The low level of agreement about the use of benzodiazepines for nonresponse to SSRI and SNRI among patients with social anxiety disorder is particularly noteworthy. In a meta-analysis of multiple placebo-controlled clinical trials for social anxiety disorder/social phobia, benzodiazepines were found to have an effect size greater than that of SSRIs (
20). The Canadian Network for Mood and Anxiety Treatments guidelines list long-acting benzodiazepines as a second-line intervention after SSRI or SNRI failure for social anxiety disorder (
21); in contrast, the National Institute for Health and Care Excellence guideline recommends using a monoamine oxidase inhibitor for these patients and against using benzodiazepines (
22).
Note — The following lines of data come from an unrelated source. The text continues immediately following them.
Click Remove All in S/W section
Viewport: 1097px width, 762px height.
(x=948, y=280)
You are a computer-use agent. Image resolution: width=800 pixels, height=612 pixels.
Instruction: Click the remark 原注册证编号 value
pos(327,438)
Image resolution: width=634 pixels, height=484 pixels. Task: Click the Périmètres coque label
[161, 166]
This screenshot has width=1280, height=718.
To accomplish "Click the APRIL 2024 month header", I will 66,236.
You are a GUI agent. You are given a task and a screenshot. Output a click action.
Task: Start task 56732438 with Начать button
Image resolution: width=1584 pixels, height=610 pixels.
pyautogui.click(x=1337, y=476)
The lower consistency for all three statements related to benzodiazepine prescriptions is reflective of the ongoing debate about their appropriate clinical use (
23,
24).
That women were significantly less likely to co-prescribe a benzodiazepine with an SSRI for initial treatment of panic disorder, along with the trend-level findings of lower endorsement of using benzodiazepines for social anxiety disorder or previously alcohol-dependent patients with generalized anxiety disorder, is consistent with other studies that found that female psychiatrists were less likely to prescribe benzodiazepines than were male psychiatrists (
25,
26). Combined with the finding that female psychiatrists more frequently endorsed requiring neuropsychological testing prior to prescribing a stimulant for ADHD, these data suggest that, in general, female psychiatrists may be more cautious than males around prescribing medications with addictive potential.
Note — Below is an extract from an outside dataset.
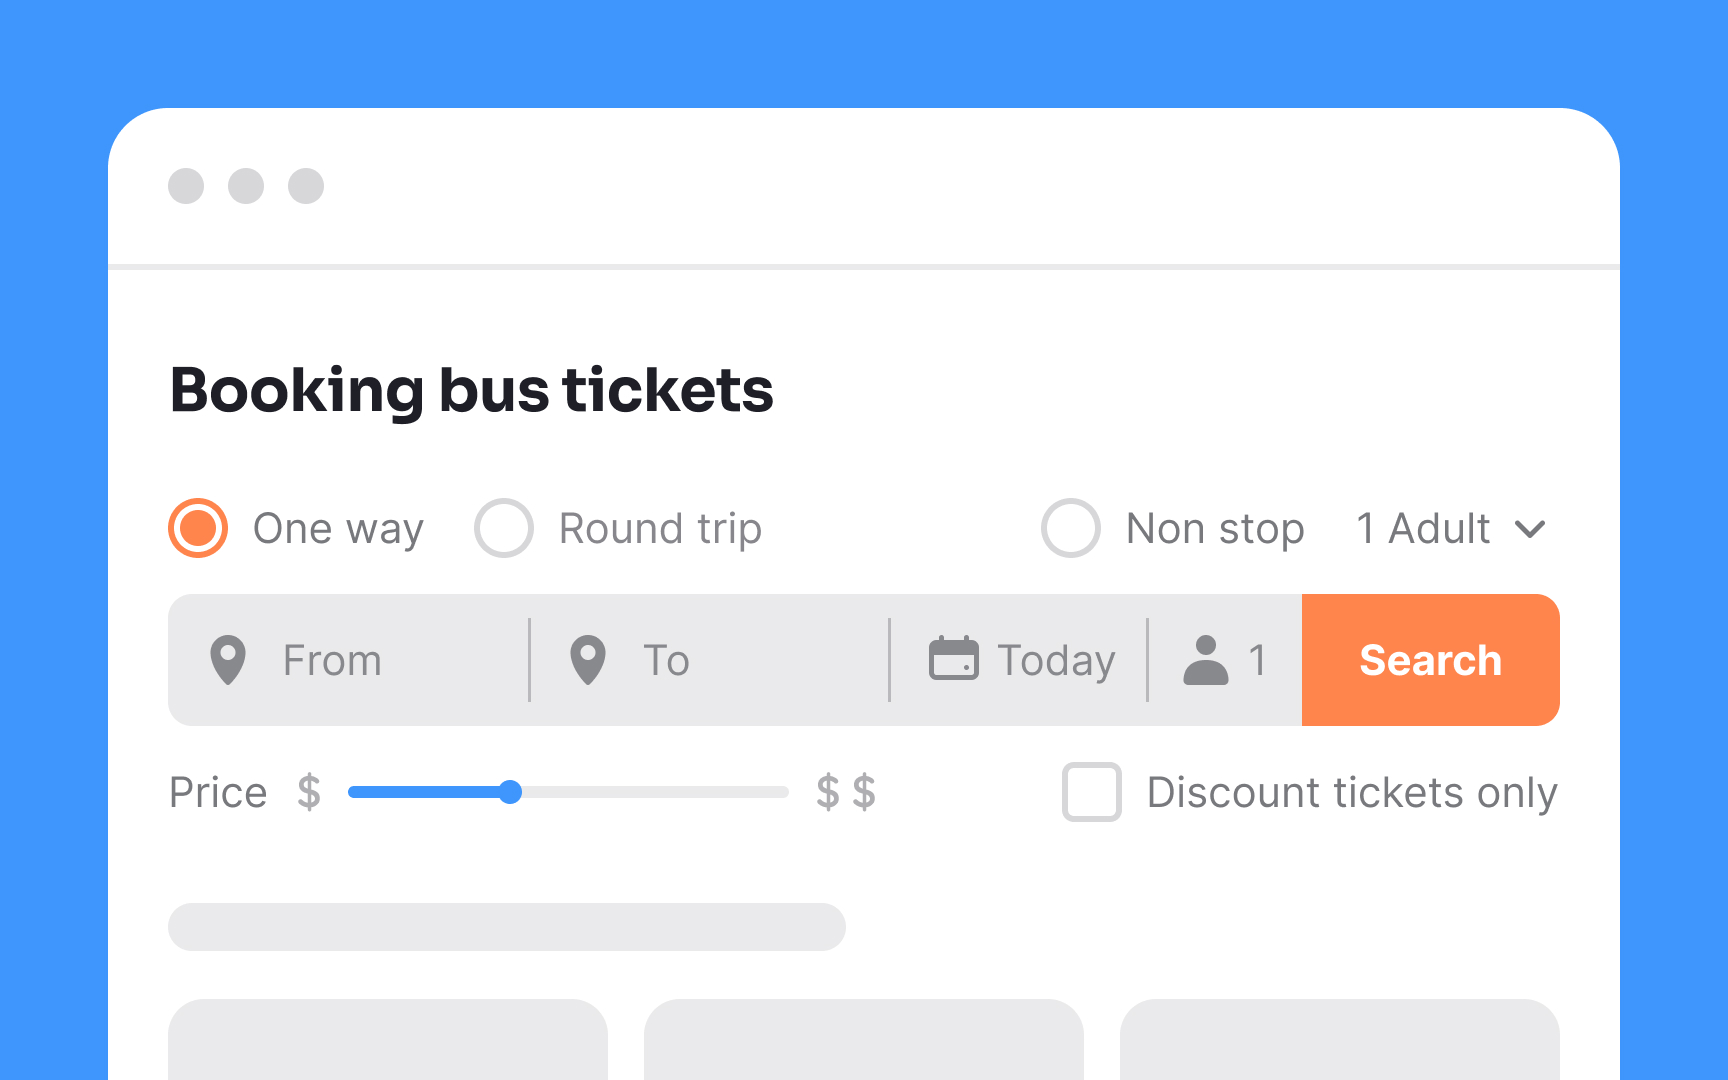1728x1080 pixels.
Task: Click the single dollar low price icon
Action: click(x=309, y=792)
Several limitations apply to the results of this survey. We could not determine the exact number of psychiatrists who received the survey, so the proportion of respondents out of all meetings’ attendees is unknown. In addition, the survey focused exclusively on psychopharmacologic practices. These two limitations may have introduced a participation bias in that the psychiatrists who chose to complete the survey may have been particularly interested in psychopharmacology and thus not representative of all practicing psychiatrists. For purposes of brevity, the survey did not ask the reasons why the respondents selected their answers, so it remains uncertain how much prescribing patterns are determined by product labeling, treatment guidelines, formularies, personal experience, or other factors. Several other areas of potential practice inconsistency, such as the pharmacological approach to treatment of PTSD or behavioral disturbances in dementia, were not addressed. Finally, our thresholds used to define high versus low consistency of responses were arbitrary, and our statistical tests did not correct for multiple comparisons.
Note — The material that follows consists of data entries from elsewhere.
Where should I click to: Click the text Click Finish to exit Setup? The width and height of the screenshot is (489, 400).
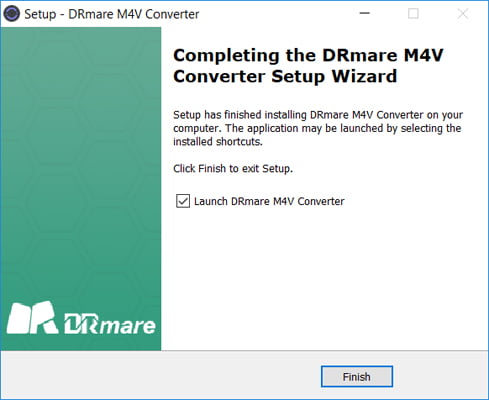(233, 168)
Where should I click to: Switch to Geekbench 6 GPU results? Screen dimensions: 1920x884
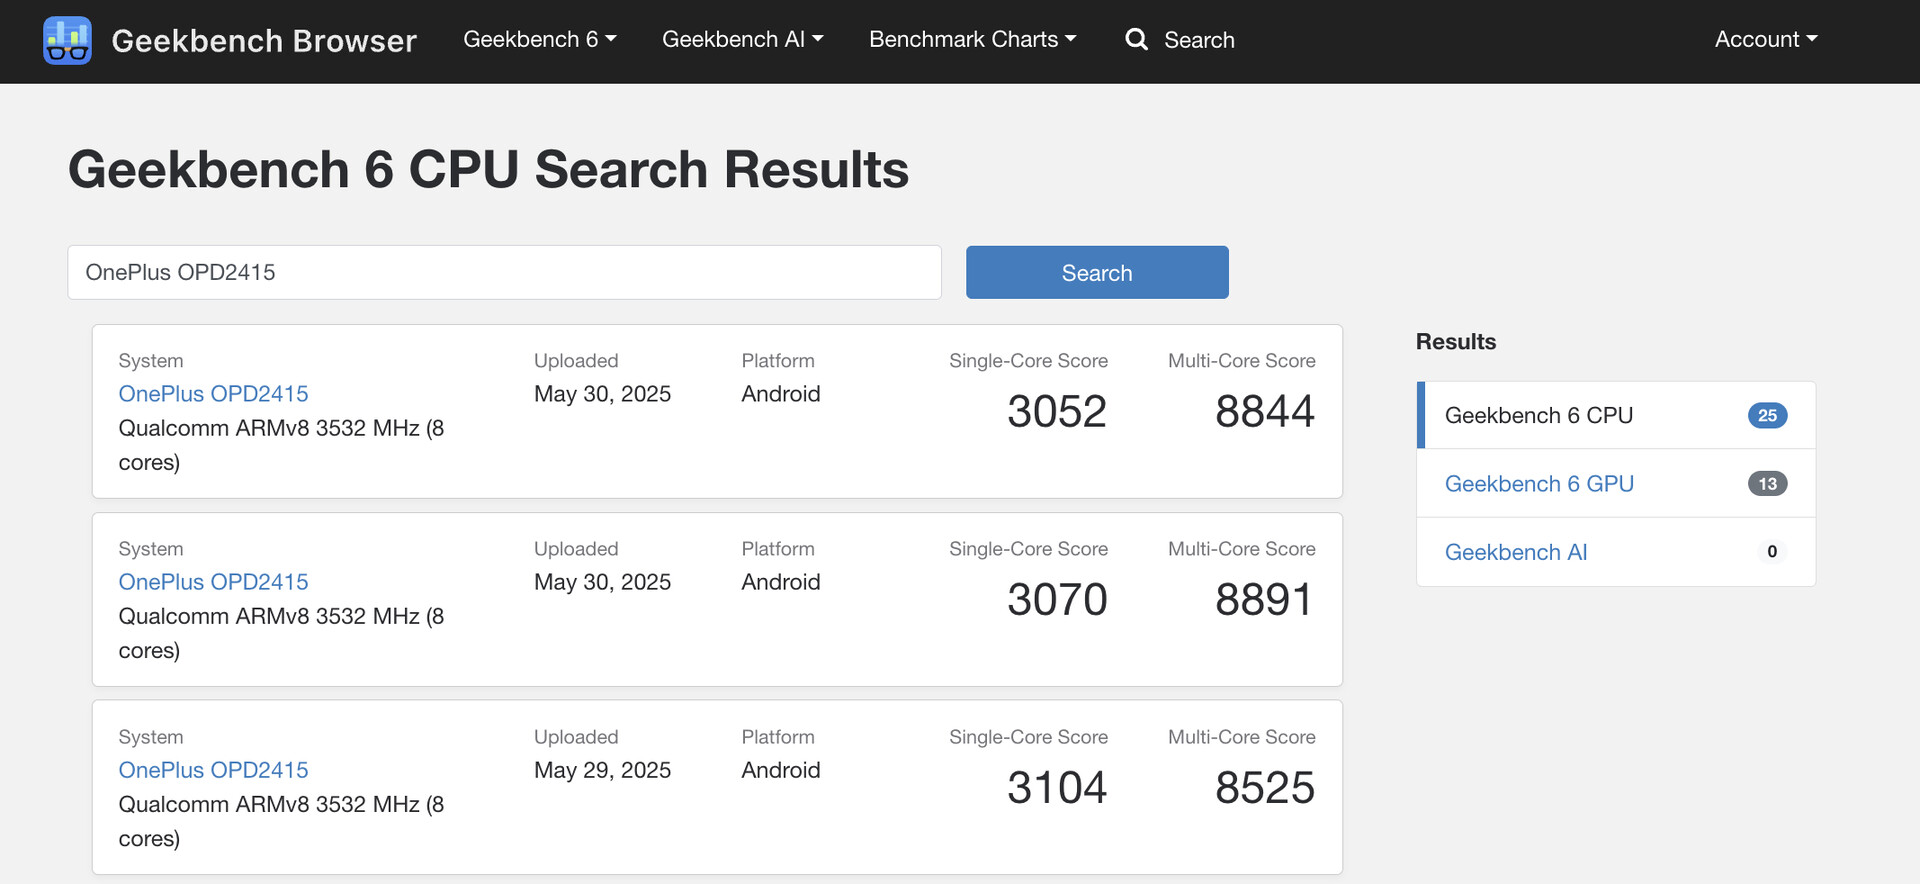point(1538,484)
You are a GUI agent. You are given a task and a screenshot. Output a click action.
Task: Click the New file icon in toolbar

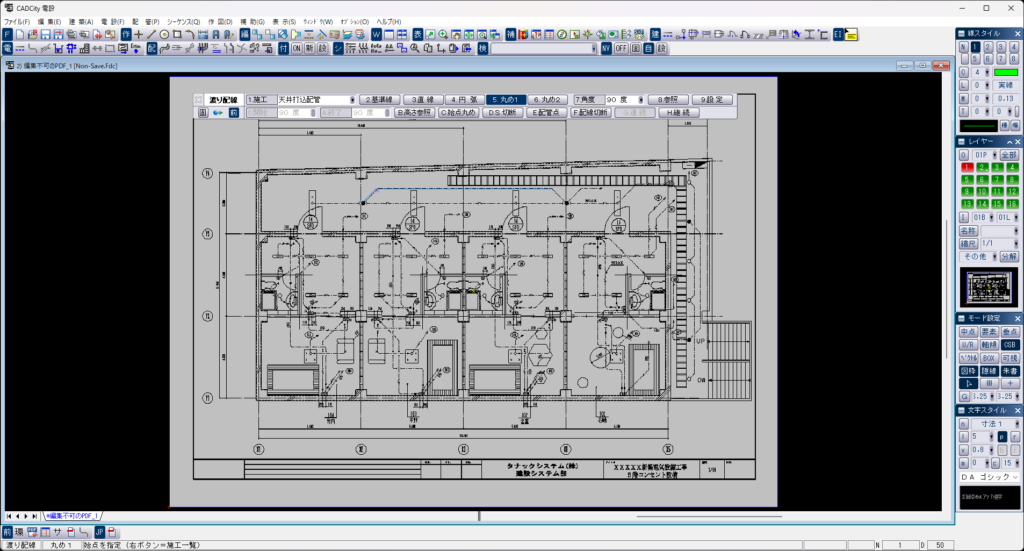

Overall, these results suggest that most psychiatrists prescribe in accordance with many guideline recommendations but that they also deviate frequently. Whether these deviations from treatment guidelines are associated with better outcomes is unknown. The evidence base appears to inform, but not dictate, the practice patterns, which was the original intent behind developing evidence-based medicine (
27). Conducting practical clinical trials designed to answer treatment questions in which ambiguity currently exists would be likely to improve consistency between prescribers. For less ambiguous treatment issues, application of educational materials that increase prescriber awareness of the evidence base may also enhance consistency.